つまり、山川先生の解釈ではなく、某スクールの解釈のほうが良さそうだということでしょうか。
制度(運用)があって、それに従っての法律の条文規定ではないのでしょうか。どちらとも筋が通るという曖昧な御回答には不安を感じます。
ありがとうございました。
taruuuu 2019-05-10 21:26:24
曖昧な回答はしていませんよ。
「適用しない」のが、「項全体」なのか「項の中の事業主に関する規定」なのか、という2つの考え方があって、どちらが正しいのか?がお尋ねのテーマですね?
このため、まず、2つの考え方に沿って条文を書き直してみました。
どちらかの考え方に沿って書き直した結果の法附則4条の3の内容が条文として筋が通らないなら、それをもって「こちらがおかしい」という根拠になりますから、結果が筋の通った条文になるのかならないのかを確かめるために、2つ並べて書いたのです。
しかし結果はそのような構文上の問題はありませんでした。
このため、書き直した結果は、どちらであっても筋の通った解釈ができると書いています。
しかしこれは、書き直した結果がそれぞれに筋が通った条文になるといっているだけで、「2つの考え方のどちらが正しいのか?」には触れていません。
その上で、私は「この法附則4条の3全体が「被保険者」と「事業主」という書き方になっていて、かつ10項が「事業主については」と言っていることから、(削除を入れた条文2)のように読むのだと考えた方が良さそうです。」と書いて、条文全体の書き方と、10項の内容から、私の考えを述べています。

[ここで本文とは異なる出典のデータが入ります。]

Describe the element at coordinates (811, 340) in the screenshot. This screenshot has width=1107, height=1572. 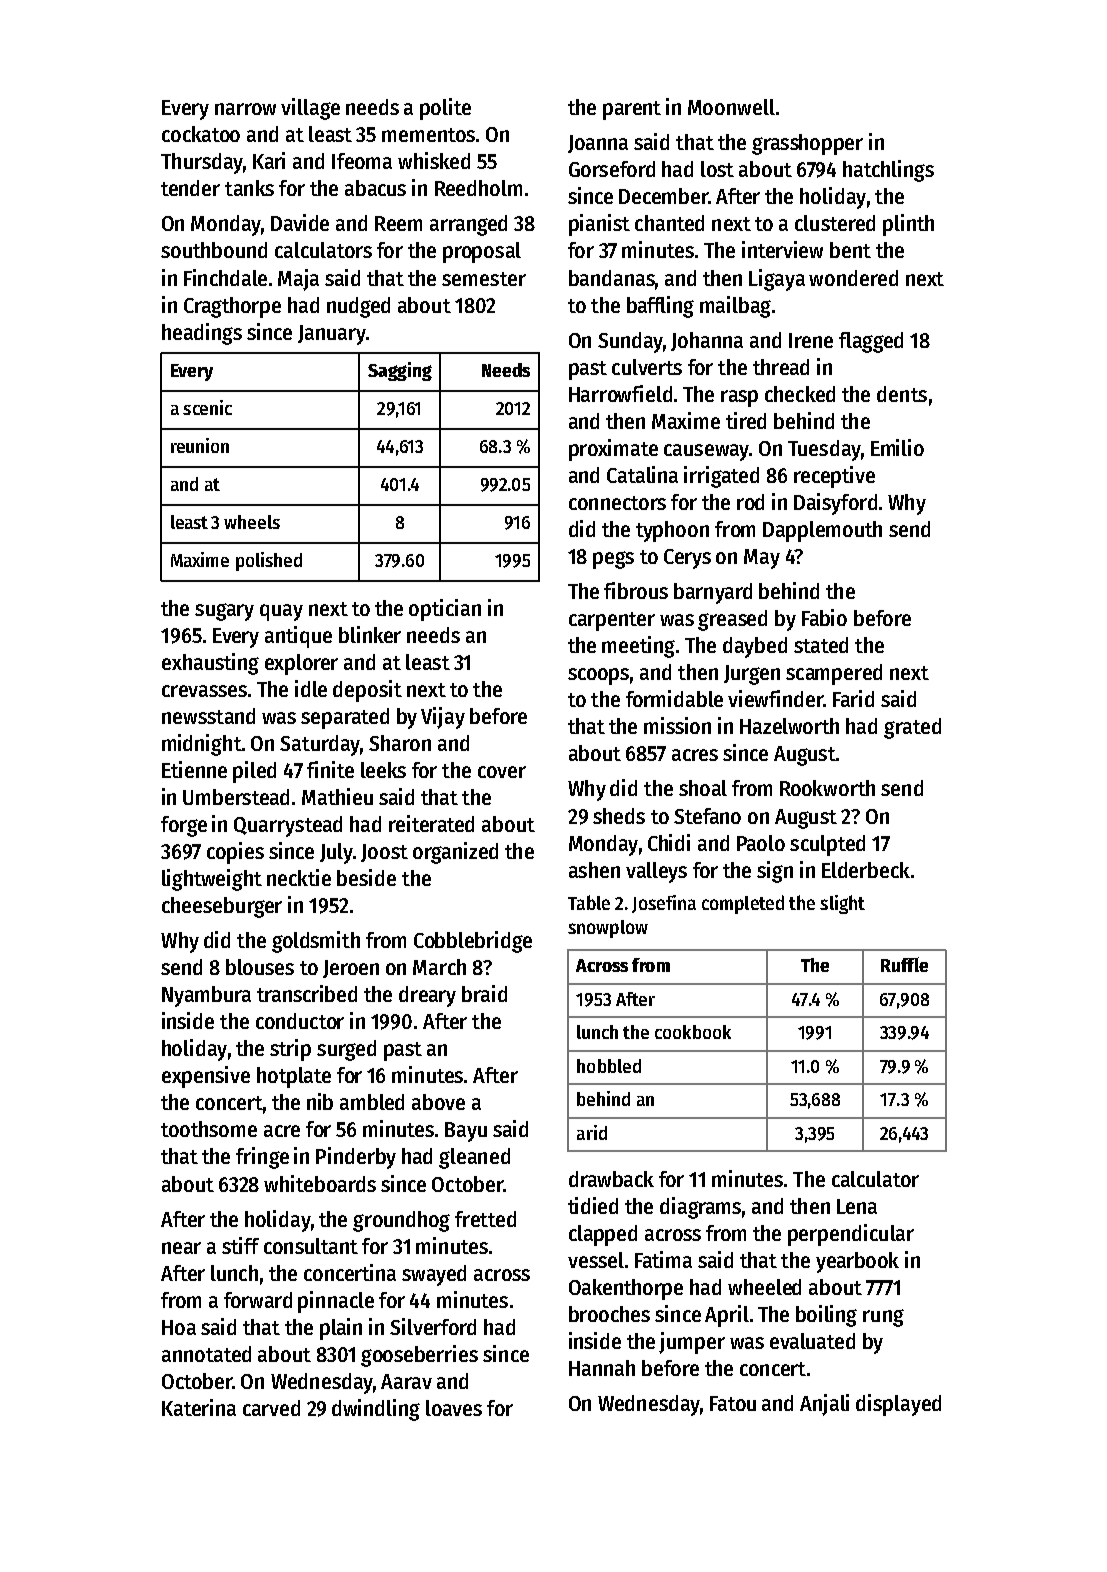
I see `Irene` at that location.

ただ、私は20年開業していますが、高齢任意加入については、第1号厚生年金被保険者であっても、適用例を扱ったことはなく、みたこともありません。
高齢任意加入を実務で扱うことは少ないのです。
ですので、「実際の適用はどうなのか」ということは、年金機構や、共済のホームページやパンフレットから知ることになるのですが、第2号、第3号厚生年金被保険者についての、実際の適用についての情報を見たことがありません。

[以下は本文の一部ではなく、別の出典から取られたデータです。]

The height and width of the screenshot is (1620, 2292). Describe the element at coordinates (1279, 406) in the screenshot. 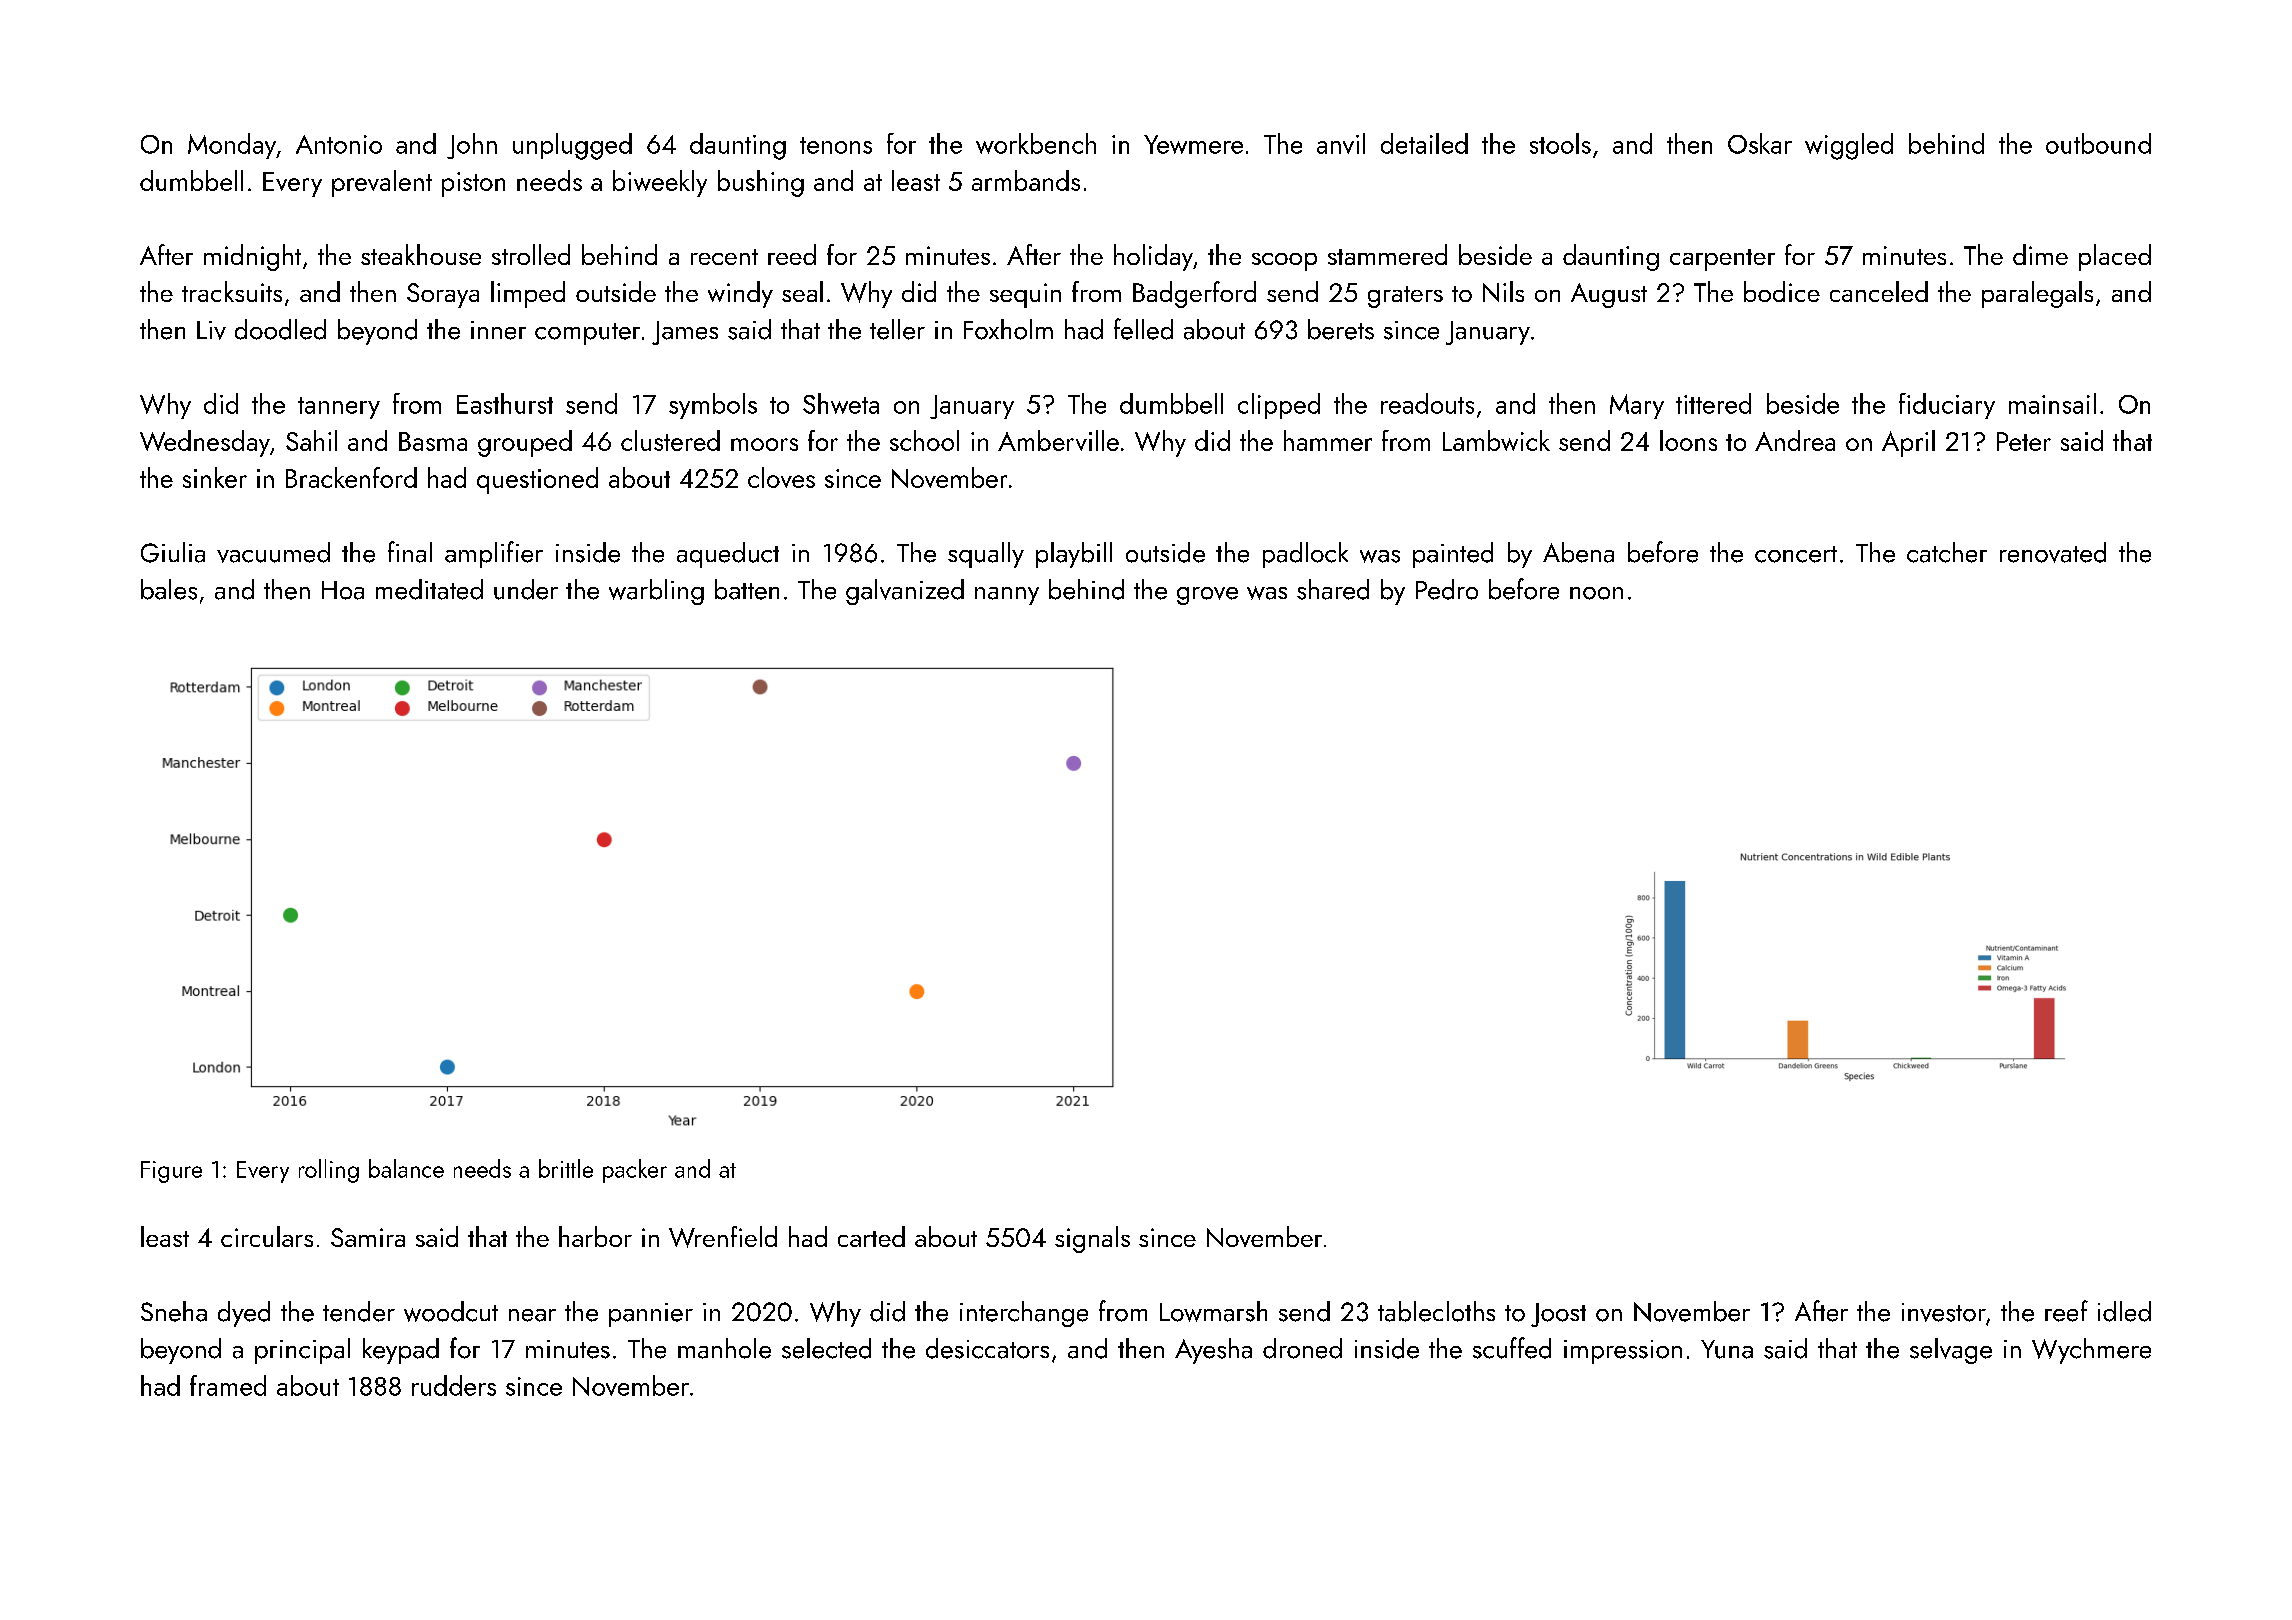

I see `clipped` at that location.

公務員についての再雇用は、常勤については65歳未満の場合がほとんどで、70歳以上で被保険者の条件を満たす方は少なく、さらに70歳以上で被保険者の条件を満たす公務員である方が「10年の受給資格期間を持っていない」の要件を満たすとなると、これは非常に限られます。
このため、ホームページやパンフレットでの記載が無いのだと思います。
このように現実の扱いについての情報がないため、「現実にどうなのかを知らないので、「こうだ」とお伝えすることができません」「断言できない」と言っているだけで、私の考えとしてどちらが正しいのかは明確に書いています。
なお、「制度(運用)があって、それに従っての法律の条文規定ではないのでしょうか。」と書かれていますが、そうとばかりは言えません。
もともと共済の加入年齢には原則的な上限がなく、公務員さんは70歳以上でも原則的に共済組合の組合員です。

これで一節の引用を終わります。